脂質科学教室(X)

  1.メタボリックシンドロームの定義が複雑なのですが.もっと簡単に診断する方法はないのでしょうか?  メタボリックシンドロームのリスクを把握する方法として.もう一つ.体重というものがあります。 なぜなら.上記のメタボリックシンドロームの危険因子はすべて.体重が「理想値」よりも高い場合に増加するからです。 もちろん.人はそれぞれ違うし.体型も違う。ただ「大きい」人もいるし.背の高い人は低い人よりも確実に体重が重い。 この差を解消するために.身長で調整した体重の計算式が適用されます:BMI(Body Mass Index)=体重(キログラム)/身長(メートル2)。  メタボリックシンドロームが疑われる場合.患者さんは病院やクリニックで科学的な測定をする必要はありません。 いくつかのうまく設計された臨床研究により.簡単で使いやすい家庭での測定でも心臓病のリスクを予測できることが示されています:ウエスト周囲径です。 ウエスト周りは.おへその高さで柔らかい定規で測るだけです。 ウエスト周りが女性で35インチ(1インチ=2.54cm).男性で40インチを超えると.心臓病や死亡のリスクが同様に高まるとされています。 ウエスト周囲径を測定することで.食事療法や運動の経過を把握することができます。
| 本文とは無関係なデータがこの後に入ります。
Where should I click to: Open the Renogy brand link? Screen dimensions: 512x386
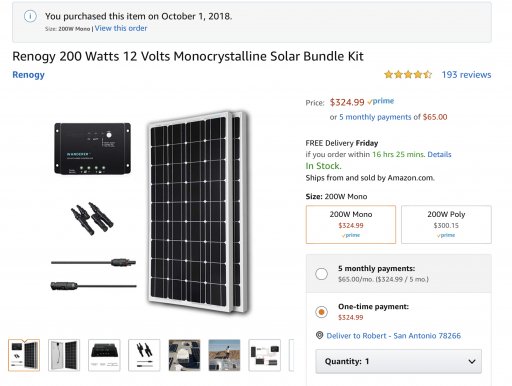[28, 75]
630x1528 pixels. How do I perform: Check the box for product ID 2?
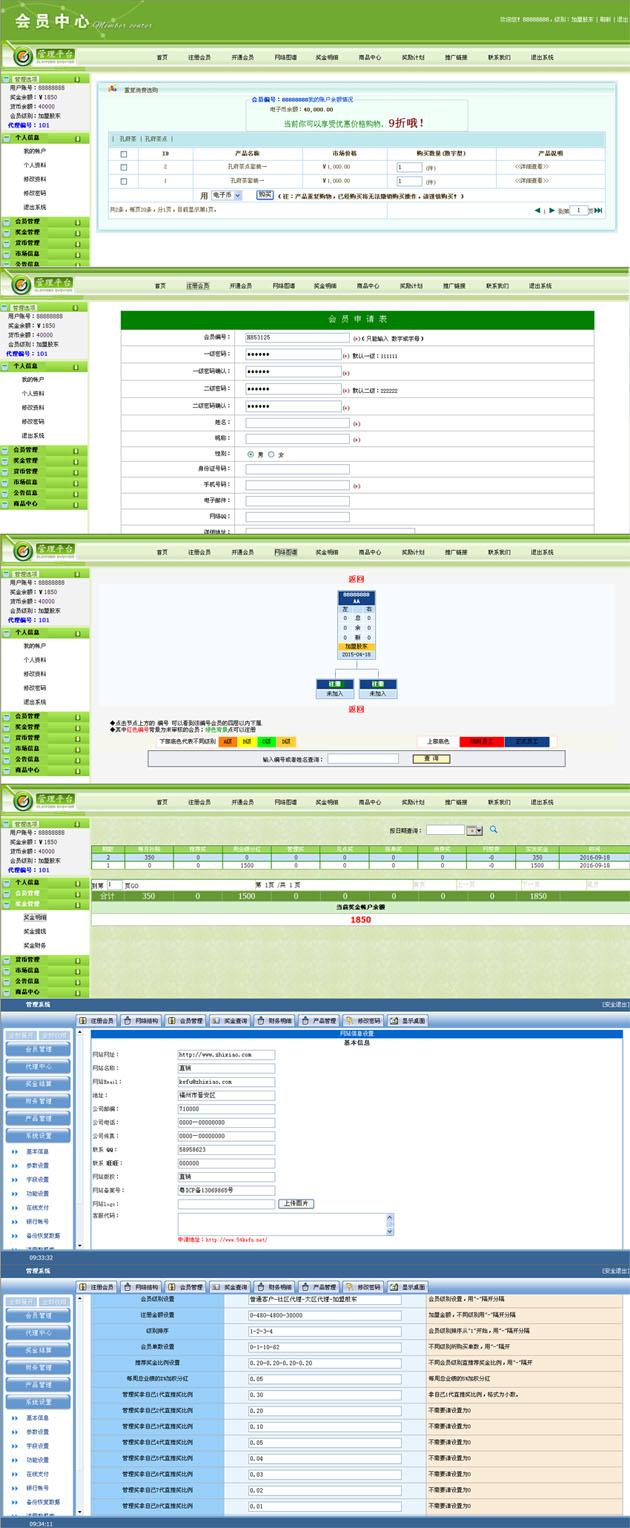click(124, 167)
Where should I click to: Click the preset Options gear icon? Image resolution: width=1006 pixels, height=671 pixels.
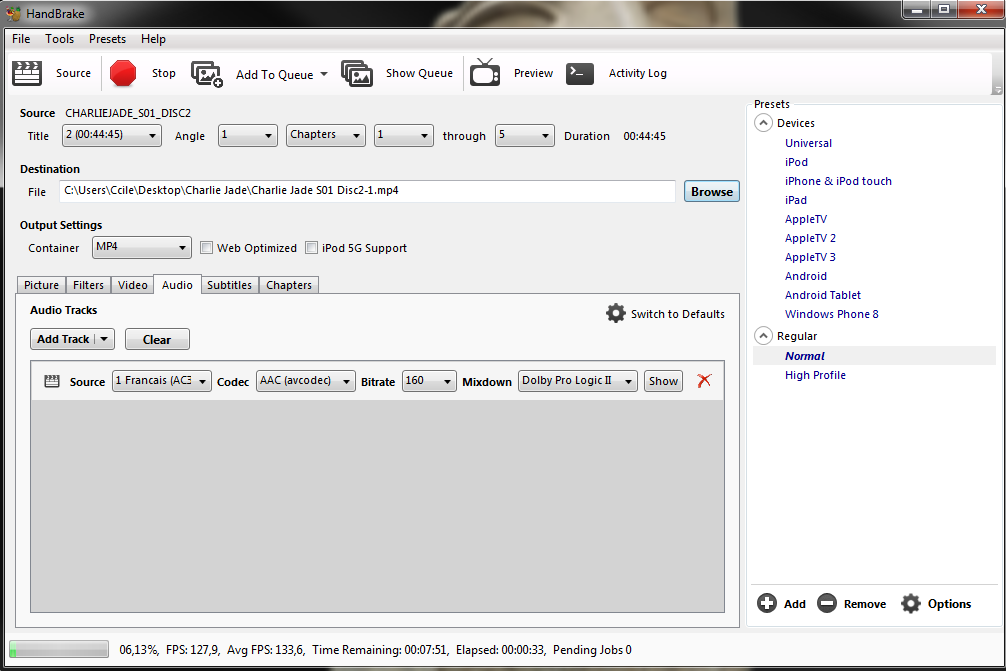coord(911,603)
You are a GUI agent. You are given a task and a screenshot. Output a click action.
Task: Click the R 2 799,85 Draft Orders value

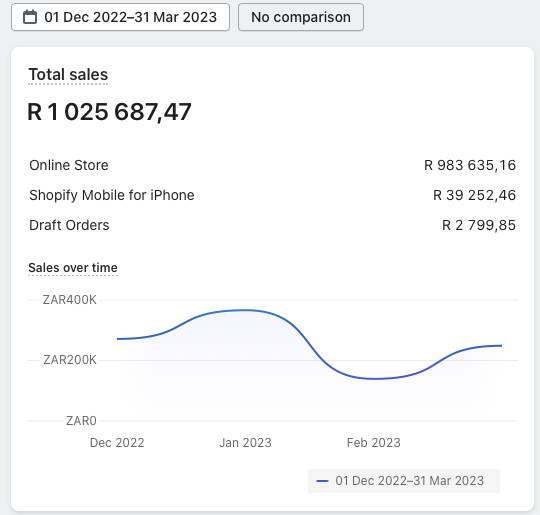click(x=479, y=225)
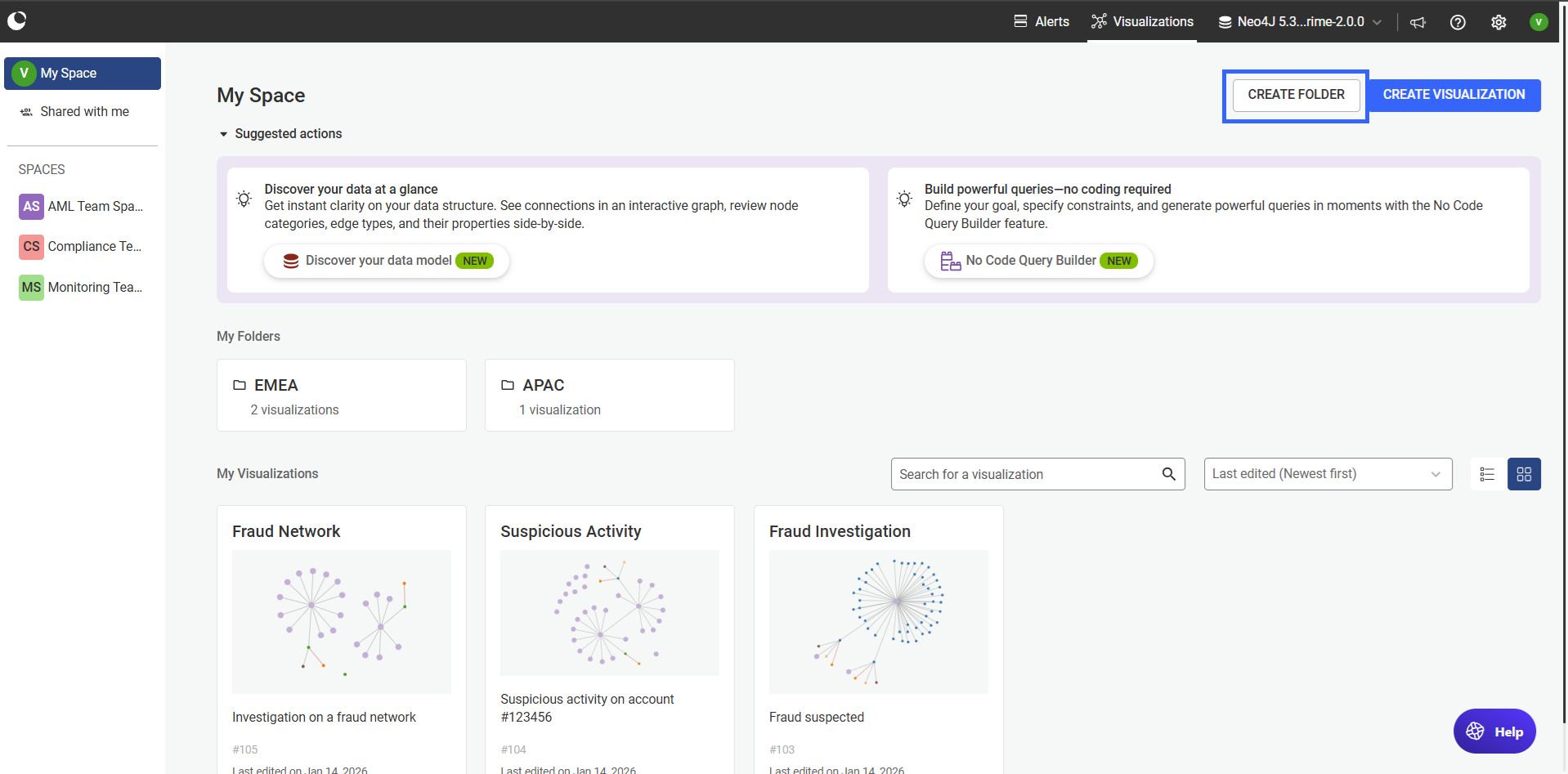Switch to list view layout

pos(1487,474)
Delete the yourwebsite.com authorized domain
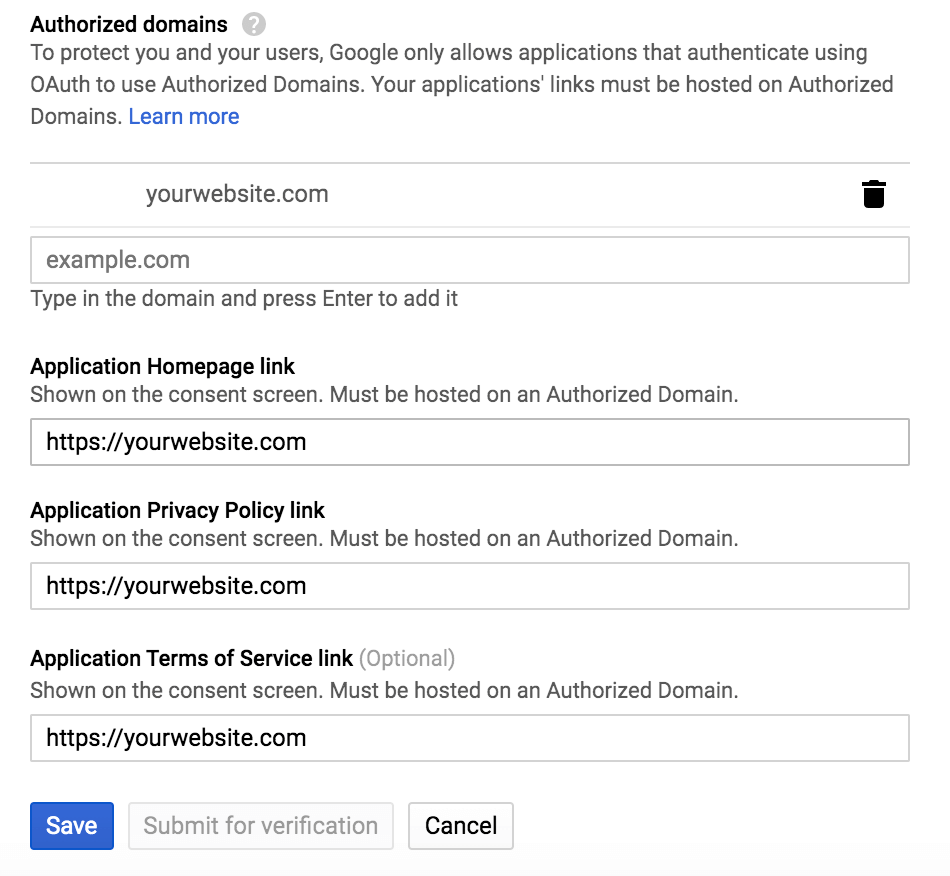The width and height of the screenshot is (950, 876). click(x=873, y=194)
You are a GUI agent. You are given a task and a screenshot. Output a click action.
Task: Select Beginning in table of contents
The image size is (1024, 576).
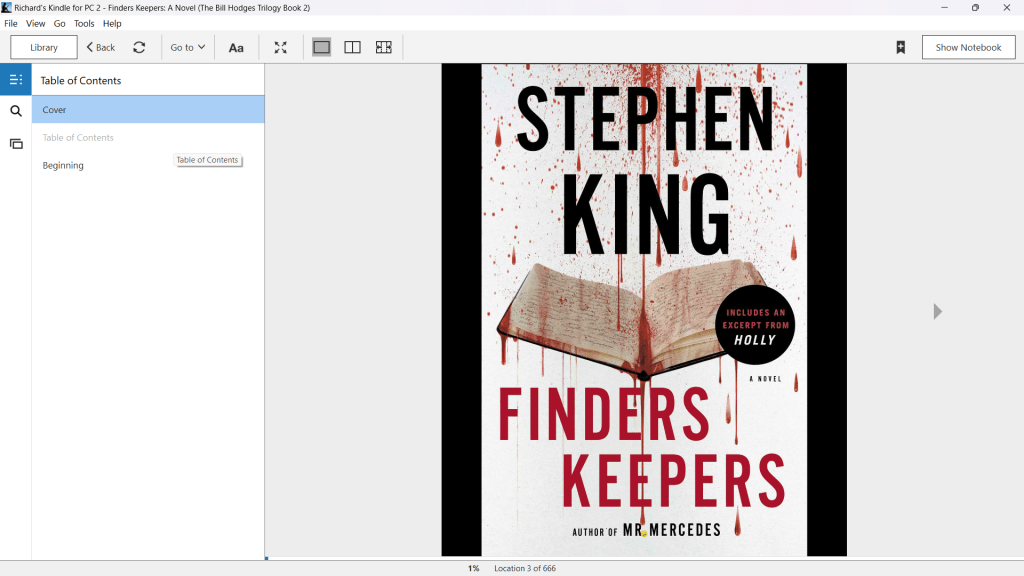pos(63,165)
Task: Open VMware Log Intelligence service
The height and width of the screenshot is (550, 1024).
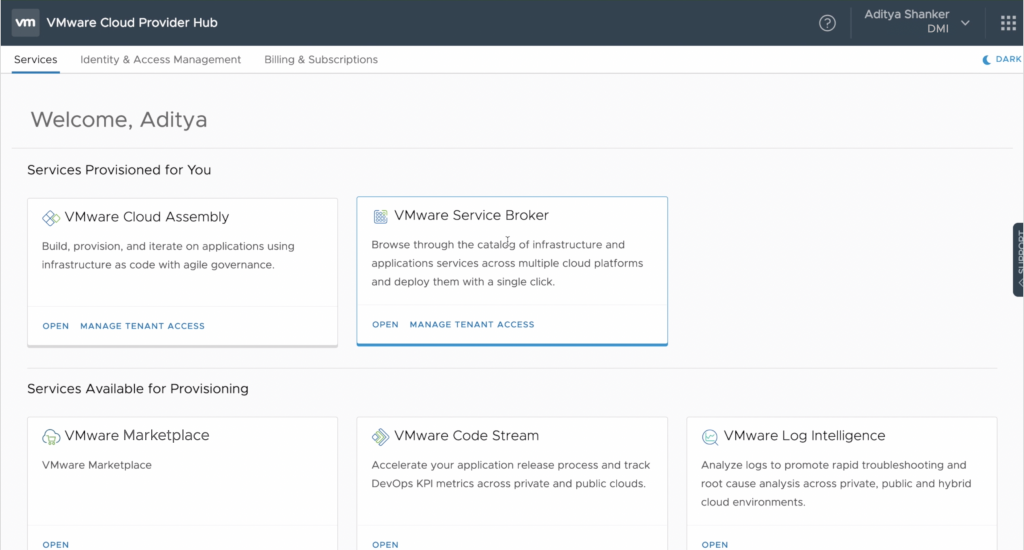Action: point(715,544)
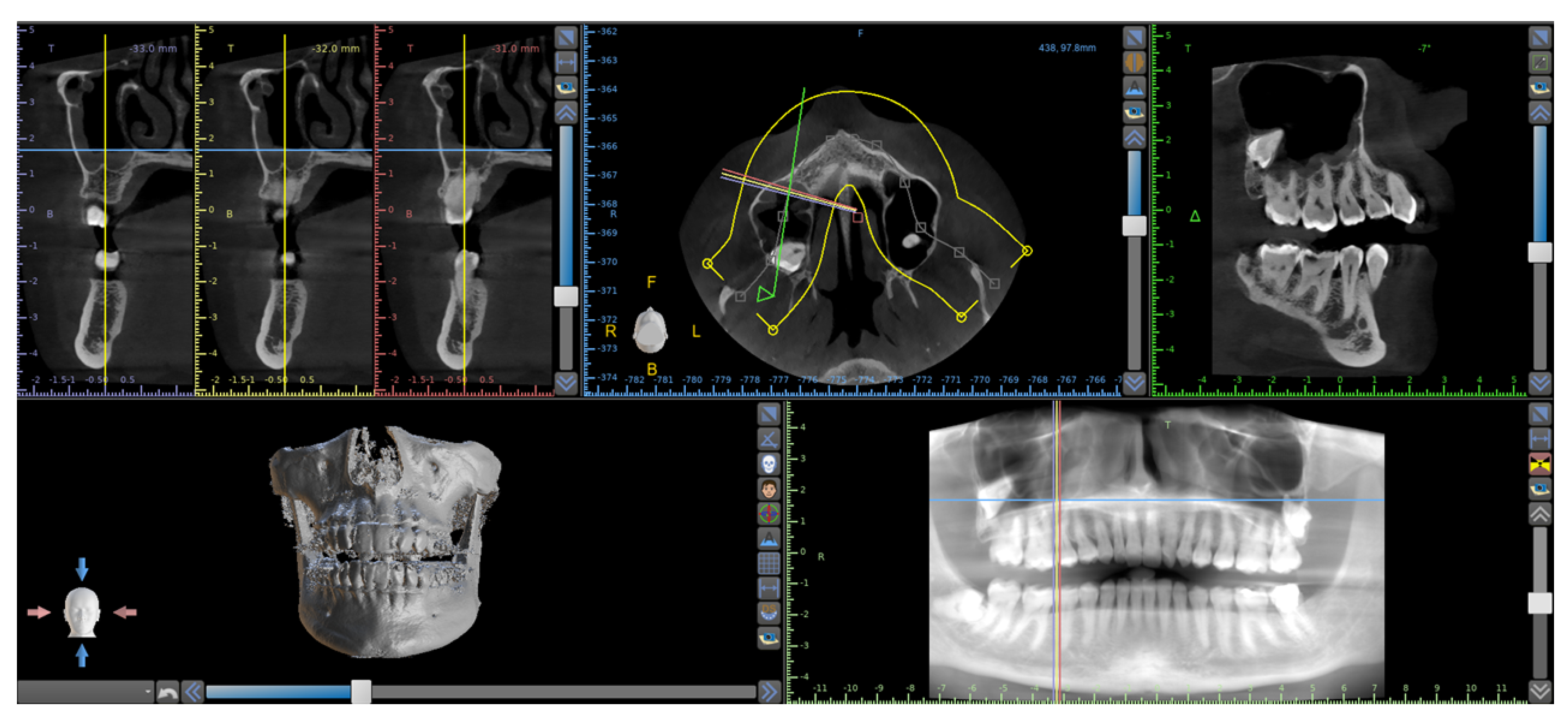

腹部脂肪の減少は.体重の減少よりも早いのです。  2.メタボリックシンドロームになったらどうしたらいいの?  メタボリックシンドロームの判定方法にかかわらず.患者さんはメタボリックシンドロームでない患者さんに比べて.糖尿病や心血管系疾患の発症リスクが有意に高くなることが分かっています。 メタボリックシンドロームは.「少し痩せる必要がある」というのとは異なり.理論的には心臓病の発症や死亡のリスクが高まることを意味します。 メタボリックシンドロームは.修正可能な危険因子の集合体であり.メタボリックシンドロームに関連する危険因子と.薬物療法やライフスタイルの改善によって変えることができる危険因子の両方があるということは良いニュースです。 食事療法.定期的な有酸素代謝運動.体重減少が重要である。 同様に.メタボリックシンドロームとそれに伴う血圧や脂質代謝の異常も.薬物療法によく反応します。 メタボリックシンドロームの患者さんは.このような異常に着目し.改善することが必要です。